Iowa Supreme Court refuses to extend protections of implied warranty of workmanlike construction

by Gary Taylor

Luana Savings Bank v. Pro-Build Holdings, Inc. and United Building Centers
(Iowa Supreme Court, December 12, 2014)

Rosauer Corporation v. Sapp Development, LLC et al.
(Iowa Supreme Court, December 12, 2014)

In two cases decided December 12, the Iowa Supreme Court addressed the scope of the implied warranty of workmanlike construction.  This is a common law remedy developed by the courts “to protect an innocent home buyer by holding the experienced builder accountable for the quality of construction.”  When introduced by the Iowa Supreme Court in 1985 as a “logical extension of the implied warranty of habitability for a tenant leasing a home.”  The primary policy reason for these warranties is the “protection of innocent homeowners as consumers…to address the disparity in bargaining power between the consumer and the sophisticated builder-vendor.”

In Iowa, the elements of the implied warranty of workmanlike construction are:
(1) That the house was constructed to be occupied by the warrantee as a home;
(2) that the house was purchased from a builder-vendor, who had constructed it for the purpose of sale;
(3) that when sold, the house was not reasonably fit for its intended purpose or had not been constructed in a good and workmanlike manner;
(4) that, at the time of purchase, the buyer was unaware of the defect and had no reasonable means of discovering it; and
(5) that by reason of the defective condition the buyer suffered damages.

In Luana Savings Bank v. Pro-Build Holdings, Inc. and United Building Centers  the Court was asked to extend the warranty to protect a bank that had acquired a mold-infested apartment complex by deed in lieu of foreclosure.  Luna Savings Bank had financed the construction of two apartment buildings that, after a series of transactions, came to be owned by Shalom Rubashkin, an owner of Agriprocessors, Inc. in Postville, who was eventually indicted, convicted, and sentenced to prison for bank fraud and other financial and  immigration crimes after the federal Immigration and Customs Enforcement raid on Agriprocessors in 2008.  In June 2009 Rubashkin gave the bank a deed in lieu of foreclosure in satisfaction of the bank’s mortgage interest in the apartment complexes.  It was then that the bank discovered substantial black mold in the apartments, resulting from improper installation of window and air conditioning units, and inadequate attic ventilation.

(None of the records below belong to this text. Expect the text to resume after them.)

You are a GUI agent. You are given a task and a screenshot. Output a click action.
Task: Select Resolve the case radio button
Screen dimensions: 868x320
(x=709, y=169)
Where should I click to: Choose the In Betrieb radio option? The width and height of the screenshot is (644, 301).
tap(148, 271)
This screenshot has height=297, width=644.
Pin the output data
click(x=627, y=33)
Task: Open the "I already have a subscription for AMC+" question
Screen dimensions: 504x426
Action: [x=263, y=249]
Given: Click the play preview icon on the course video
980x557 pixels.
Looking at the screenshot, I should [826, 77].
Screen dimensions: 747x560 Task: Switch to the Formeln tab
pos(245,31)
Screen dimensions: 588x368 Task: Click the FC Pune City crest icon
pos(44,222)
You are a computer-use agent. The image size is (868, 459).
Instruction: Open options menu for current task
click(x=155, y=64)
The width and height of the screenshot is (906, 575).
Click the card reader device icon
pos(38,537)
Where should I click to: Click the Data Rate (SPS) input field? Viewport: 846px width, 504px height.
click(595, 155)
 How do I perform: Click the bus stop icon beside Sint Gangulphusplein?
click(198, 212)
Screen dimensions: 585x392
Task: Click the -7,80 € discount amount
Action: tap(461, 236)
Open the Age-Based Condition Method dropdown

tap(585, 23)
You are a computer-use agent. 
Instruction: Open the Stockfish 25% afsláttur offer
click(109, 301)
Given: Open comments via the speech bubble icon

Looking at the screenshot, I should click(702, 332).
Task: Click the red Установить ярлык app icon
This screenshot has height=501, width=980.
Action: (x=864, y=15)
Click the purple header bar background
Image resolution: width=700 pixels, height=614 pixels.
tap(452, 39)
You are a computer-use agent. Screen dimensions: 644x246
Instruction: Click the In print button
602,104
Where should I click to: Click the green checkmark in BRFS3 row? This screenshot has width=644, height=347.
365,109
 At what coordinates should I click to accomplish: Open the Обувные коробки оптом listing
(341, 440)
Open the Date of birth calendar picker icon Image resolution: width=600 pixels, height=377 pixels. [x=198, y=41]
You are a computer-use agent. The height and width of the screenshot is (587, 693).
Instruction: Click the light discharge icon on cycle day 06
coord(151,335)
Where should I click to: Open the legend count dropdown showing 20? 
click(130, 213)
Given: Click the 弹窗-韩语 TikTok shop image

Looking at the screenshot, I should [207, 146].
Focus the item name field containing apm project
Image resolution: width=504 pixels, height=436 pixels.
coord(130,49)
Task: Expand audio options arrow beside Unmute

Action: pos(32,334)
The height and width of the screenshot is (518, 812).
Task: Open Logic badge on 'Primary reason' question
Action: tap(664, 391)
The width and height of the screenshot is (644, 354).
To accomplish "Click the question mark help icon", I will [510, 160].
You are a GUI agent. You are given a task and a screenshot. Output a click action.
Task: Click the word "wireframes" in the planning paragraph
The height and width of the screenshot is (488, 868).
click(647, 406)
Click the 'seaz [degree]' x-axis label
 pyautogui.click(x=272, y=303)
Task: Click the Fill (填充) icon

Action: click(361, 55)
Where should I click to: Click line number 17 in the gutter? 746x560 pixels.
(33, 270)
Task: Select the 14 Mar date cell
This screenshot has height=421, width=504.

After determining that the bank’s claim failed the 5-part test set forth above, the court found that none of the policy justifications for the implied warranty of workmanlike construction justified extending it for the protection of lenders.  A defective dwelling is not the same problem for a lender as it is for a home dweller.  Furthermore, the lender has other ways of protecting itself in a transaction, and it is not the case that the lender is in an unequal bargaining position relative to the builder.

In Rosauer Corporation v. Sapp Development, LLC et al. the court refused the protections of the implied warranty to the purchaser of a residential lot without a home or other structure.  In this case the plaintiff, a contractor-developer, bought a lot from a realtor to build townhomes for sale. The contractor alleged that the lot had improperly compacted backfill, requiring extensive additional work to get it ready for construction. Plaintiff sued the original developers whose contractor had performed the substandard soil work.

The court applied the 5 elements listed above, and found the plaintiff’s claim lacking in all respects. As in Luana Savings, the court then examined the policy justifications for the implied warranty of workmanlike construction and found that they did not demand the extension of its protection to this purchaser, who was in no way in a similar position to an innocent homebuyer.